Lars, the Awkward Yeti, courtesy GoComics.com
TOM: At what point did you first realize you were famous?
NICK: There are over six billion people who have never even seen my work, so fame is pretty relative. But, having a line of people waiting, actually WAITING for me write my name on a book is very humbling. I guess you could say I was humbled first at San Diego comic con a couple years ago, when I was signing books with my publisher and they had to close off the line. But other than that, it’s not like people recognize me on the street or anything.
TOM: What bores you?
NICK: Conversations about sports. (but not the sports themselves).
TOM: Favorite tv show?
NICK: I have lot of favorites, but I think Louie is one I especially look forward to. I’m a sucker for most of the popular action-heavy shows, too (Marvel Netflix series, Game of Thrones, etc., etc., etc.).

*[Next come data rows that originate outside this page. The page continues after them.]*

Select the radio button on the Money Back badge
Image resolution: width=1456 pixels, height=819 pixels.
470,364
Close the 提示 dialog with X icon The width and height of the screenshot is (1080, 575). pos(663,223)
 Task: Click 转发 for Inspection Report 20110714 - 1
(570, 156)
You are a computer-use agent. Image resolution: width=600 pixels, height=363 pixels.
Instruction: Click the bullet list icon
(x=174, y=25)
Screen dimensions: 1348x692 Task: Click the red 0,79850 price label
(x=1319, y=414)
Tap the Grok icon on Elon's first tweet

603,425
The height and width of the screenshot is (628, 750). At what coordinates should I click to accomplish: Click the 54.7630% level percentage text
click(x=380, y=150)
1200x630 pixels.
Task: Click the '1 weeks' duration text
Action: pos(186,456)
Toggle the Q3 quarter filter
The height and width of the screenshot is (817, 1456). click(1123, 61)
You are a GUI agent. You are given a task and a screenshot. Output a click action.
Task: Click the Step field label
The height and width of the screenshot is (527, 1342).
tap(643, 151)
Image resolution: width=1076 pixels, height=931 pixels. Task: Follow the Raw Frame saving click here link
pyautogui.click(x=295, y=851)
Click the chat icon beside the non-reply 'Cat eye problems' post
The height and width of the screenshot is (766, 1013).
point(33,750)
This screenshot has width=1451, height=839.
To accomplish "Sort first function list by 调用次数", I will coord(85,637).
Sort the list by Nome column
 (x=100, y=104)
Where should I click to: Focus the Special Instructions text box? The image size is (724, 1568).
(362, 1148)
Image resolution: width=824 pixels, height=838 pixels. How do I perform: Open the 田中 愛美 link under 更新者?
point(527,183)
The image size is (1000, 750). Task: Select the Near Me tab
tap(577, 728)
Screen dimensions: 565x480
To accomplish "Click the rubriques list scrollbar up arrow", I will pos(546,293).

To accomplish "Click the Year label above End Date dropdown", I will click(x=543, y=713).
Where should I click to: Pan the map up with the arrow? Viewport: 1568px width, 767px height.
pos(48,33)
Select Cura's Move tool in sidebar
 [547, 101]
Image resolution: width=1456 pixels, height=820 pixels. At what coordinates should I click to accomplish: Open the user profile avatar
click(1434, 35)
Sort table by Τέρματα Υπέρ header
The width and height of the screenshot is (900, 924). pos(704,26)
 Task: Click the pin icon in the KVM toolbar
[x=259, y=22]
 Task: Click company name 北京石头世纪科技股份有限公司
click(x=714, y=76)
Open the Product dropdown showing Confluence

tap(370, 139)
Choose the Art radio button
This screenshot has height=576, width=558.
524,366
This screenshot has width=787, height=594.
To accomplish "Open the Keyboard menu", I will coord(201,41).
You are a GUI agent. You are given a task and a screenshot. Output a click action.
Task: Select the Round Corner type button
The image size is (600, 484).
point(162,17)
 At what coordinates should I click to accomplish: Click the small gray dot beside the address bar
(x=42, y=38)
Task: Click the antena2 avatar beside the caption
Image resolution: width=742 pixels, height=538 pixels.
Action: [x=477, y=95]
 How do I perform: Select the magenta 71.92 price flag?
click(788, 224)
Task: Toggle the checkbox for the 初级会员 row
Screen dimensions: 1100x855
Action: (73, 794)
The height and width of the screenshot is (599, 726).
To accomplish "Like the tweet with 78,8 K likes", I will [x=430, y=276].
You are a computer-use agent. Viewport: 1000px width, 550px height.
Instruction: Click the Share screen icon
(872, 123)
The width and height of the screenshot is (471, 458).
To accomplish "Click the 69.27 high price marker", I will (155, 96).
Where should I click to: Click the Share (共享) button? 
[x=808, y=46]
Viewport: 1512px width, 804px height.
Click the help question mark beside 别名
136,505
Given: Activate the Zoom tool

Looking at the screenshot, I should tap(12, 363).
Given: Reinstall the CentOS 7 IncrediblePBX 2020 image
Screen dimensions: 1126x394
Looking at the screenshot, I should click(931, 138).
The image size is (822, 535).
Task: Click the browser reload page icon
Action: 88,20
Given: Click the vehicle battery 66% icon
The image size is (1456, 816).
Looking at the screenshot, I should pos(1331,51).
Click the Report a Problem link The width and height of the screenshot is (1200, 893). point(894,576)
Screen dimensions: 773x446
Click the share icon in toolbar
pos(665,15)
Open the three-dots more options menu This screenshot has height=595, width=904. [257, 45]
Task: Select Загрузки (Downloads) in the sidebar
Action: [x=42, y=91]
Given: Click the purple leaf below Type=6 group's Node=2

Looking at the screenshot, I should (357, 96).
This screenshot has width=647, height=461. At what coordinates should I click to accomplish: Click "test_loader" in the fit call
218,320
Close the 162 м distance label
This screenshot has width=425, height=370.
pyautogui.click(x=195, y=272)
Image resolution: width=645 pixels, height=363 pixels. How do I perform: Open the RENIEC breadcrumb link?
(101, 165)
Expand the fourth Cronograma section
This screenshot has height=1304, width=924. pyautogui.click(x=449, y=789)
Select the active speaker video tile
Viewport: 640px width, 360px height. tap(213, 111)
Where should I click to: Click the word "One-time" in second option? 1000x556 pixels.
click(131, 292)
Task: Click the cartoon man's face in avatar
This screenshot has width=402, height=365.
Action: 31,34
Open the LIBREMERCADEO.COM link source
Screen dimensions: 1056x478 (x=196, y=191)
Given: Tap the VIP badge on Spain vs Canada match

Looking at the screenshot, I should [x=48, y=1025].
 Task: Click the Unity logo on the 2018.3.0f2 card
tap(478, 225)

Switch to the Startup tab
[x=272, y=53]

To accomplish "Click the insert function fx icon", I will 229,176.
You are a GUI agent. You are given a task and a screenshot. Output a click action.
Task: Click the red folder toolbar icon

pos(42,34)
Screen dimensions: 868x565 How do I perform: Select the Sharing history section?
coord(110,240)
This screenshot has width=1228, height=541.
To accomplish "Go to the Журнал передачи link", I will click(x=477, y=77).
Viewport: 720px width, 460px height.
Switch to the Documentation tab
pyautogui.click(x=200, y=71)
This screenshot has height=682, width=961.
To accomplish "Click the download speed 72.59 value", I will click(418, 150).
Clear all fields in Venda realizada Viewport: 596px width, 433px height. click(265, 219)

TOM: What famous artist, dead or alive, would you want to paint your portrait?
NICK: Picasso, but during his blue period.
TOM: What are two things you would do if you woke up to find yourself completely invisible?
NICK: Hide from my responsibilities, then go back to bed.
TOM: What song would be the theme of your life?
NICK: Do You Realize by The Flaming Lips, but, like, in a good way.
TOM: Superpower if you had one?
NICK: The ability to make other people fly. Whether I would use this for good or for evil is TBD.
TOM: Other than your own, what comic strips are your favorites? Past and/or present?
NICK: I was always a big fan of Calvin and Hobbes, Garfield, Foxtrot and The Far Side as a kid, along with almost anything else in the newspapers at the time. I read every comic strip every day for many years, even continuing on through college with titles like Pearls Before Swine. When I first got into webcomics I enjoyed two groups: the first being the established comics like The Oatmeal, SMBC, and Cyanide and Happiness (all of which I still like to read); the second being comics that I happened to find early on, whether because we started at the same time, or just crossed paths online. That list is pretty long and includes a lot of people I see regularly at comic cons (a big group of us will be at Kansas City Planet Comicon this year).